The Constituency Infrastructure Development Program (CIDP) has remained a controversial matter ever since it was started during the transitional politics. Its efficacy and transparency have always been under question. There have always been the reports of the elected leaders, who decide where they can spend the fund and how, misusing the state funds for the projects which they launch basically to fulfill the needs, also to warm the pockets, of their cadres instead of serving the needs of larger public. Political leaders have been found to spend that money for the local clubs manned with their cadres or in petty works such as building taps and temples. In other words, the CIDP has become a big drain on the state coffers and a means to abet corruption. Strangely and unfortunately, no political parties—ruling or opposition—have called for scrapping this flawed program. Save for few youth leaders, others have either given silent approval to or been the vocal advocate of the system.
In this context, on Monday three of the Nepali Congress leaders—Prakash Rashailee Snehi, Rangamati Shahi and Prakash Pantha—filed a writ petition at the Supreme Court demanding that the regulations governing the CIDP are scrapped. Their argument is that CIDP discriminates between lawmakers elected under First Past the Post and those elected under Proportional Representation (PR) electoral system.
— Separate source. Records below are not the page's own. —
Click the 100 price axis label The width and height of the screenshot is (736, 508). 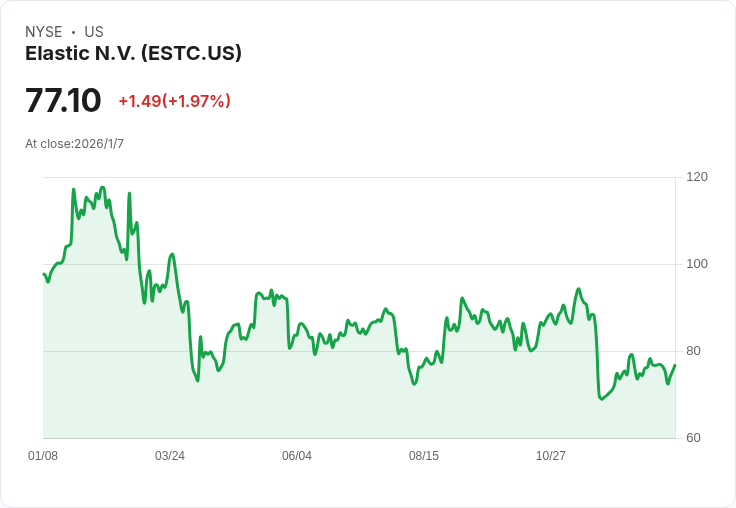point(697,264)
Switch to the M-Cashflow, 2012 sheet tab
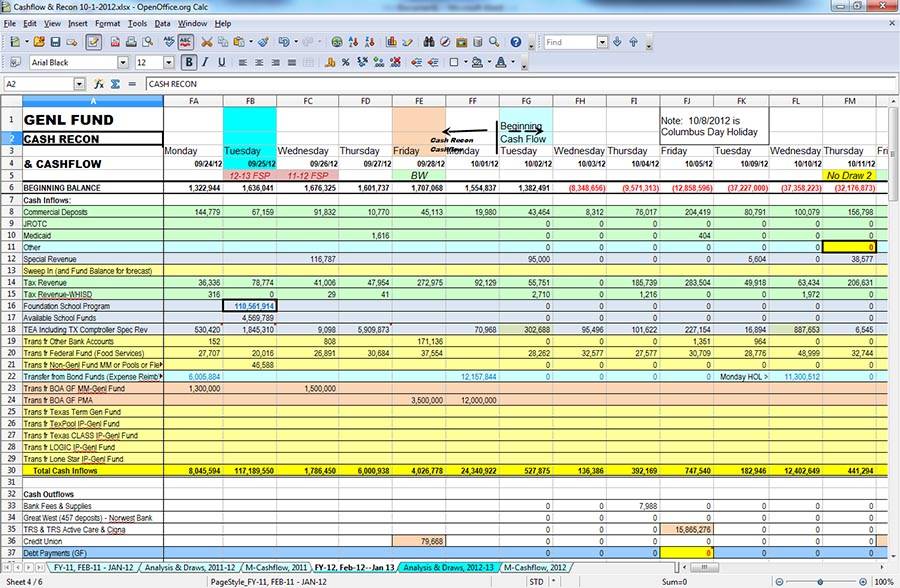Screen dimensions: 900x588 535,566
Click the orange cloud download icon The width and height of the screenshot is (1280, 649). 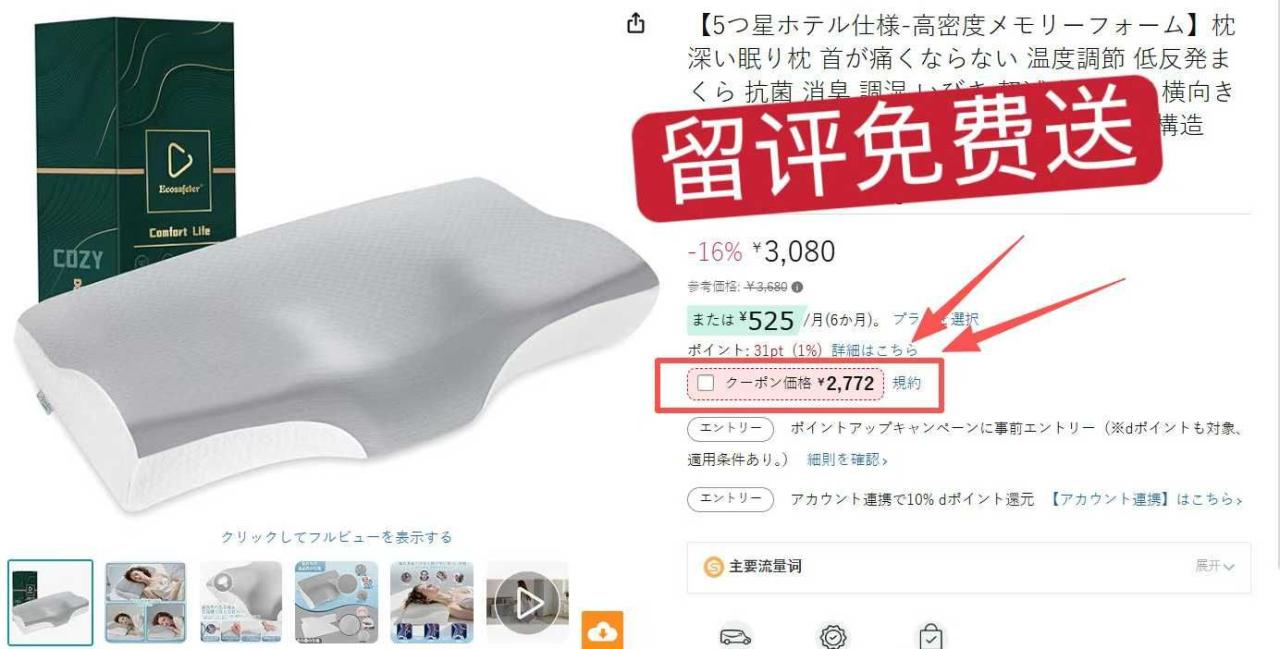click(602, 631)
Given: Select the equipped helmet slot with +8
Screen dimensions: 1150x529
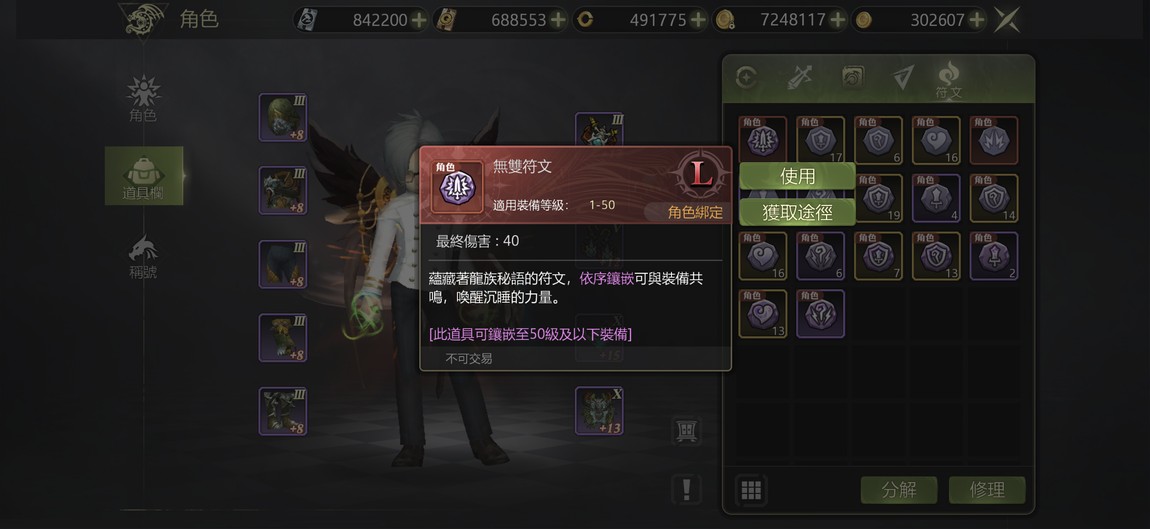Looking at the screenshot, I should pyautogui.click(x=282, y=117).
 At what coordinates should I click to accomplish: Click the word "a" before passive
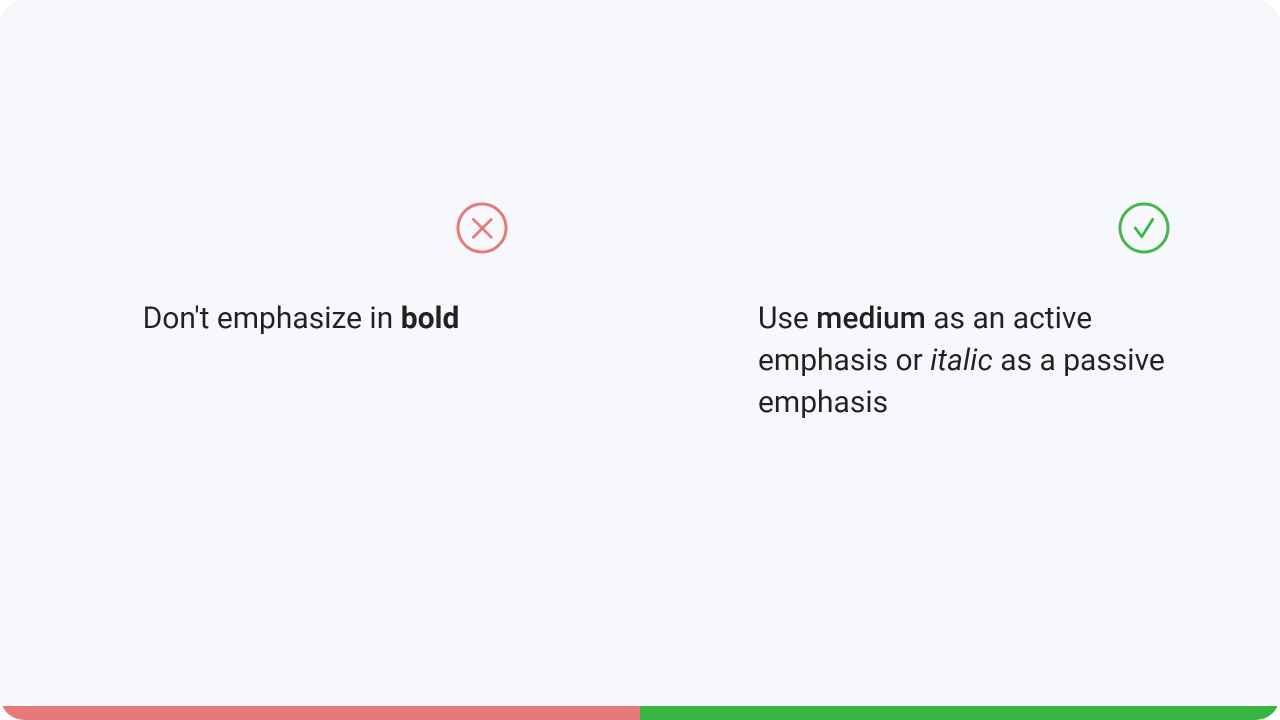[1047, 362]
They argue that this discrimination is unjust and that the Court should order to halt the fund distribution. Their contention is that the Constitution of Nepal has given equal status to FPTP, PR and National Assembly lawmakers but the CIDP (Working Procedures) Regulations introduced by the government has the provision to provide funds only to lawmakers elected under FPTP. The implied message here is: Since FPTP lawmakers are enjoying CIDP funds, PR and National Assembly lawmakers should also be availed of such benefits. Given the past trends of blatant misuse of the CIDP funds from the lawmakers, the need of the hour is to scrap the CIDP itself, instead of expanding it to cover all lawmakers.
Come to think of it, there are total of 165 FPTP and 110 PR lawmakers in the House of Representatives and National Assembly has a total of 59 members. The government has been providing Rs 60 million to each of the 165 lawmakers elected under FPTP in the lower house. If the 110 PR lawmakers in the lower house and 59 lawmakers of the upper house are also to be availed this fund, imagine the amount of money the state has to fork out for this purpose annually, and imagine the level of corruption and misuse of funds it will breed. We hope that the Supreme Court gives the right verdict in this regard. Meanwhile, political parties and the nation as a whole should not forget the fact that MPs have been grossly misusing CIDP. They have been spending the precious money on the development projects selected by their own cadres instead of those identified by the general public on the basis of local needs. The idea of CIDP itself has become irrelevant since local and provincial governments were formed in 2017. As we have argued in this space before, CIDP is a big drain on taxpayers’ money. It deserves to be discontinued once and for all.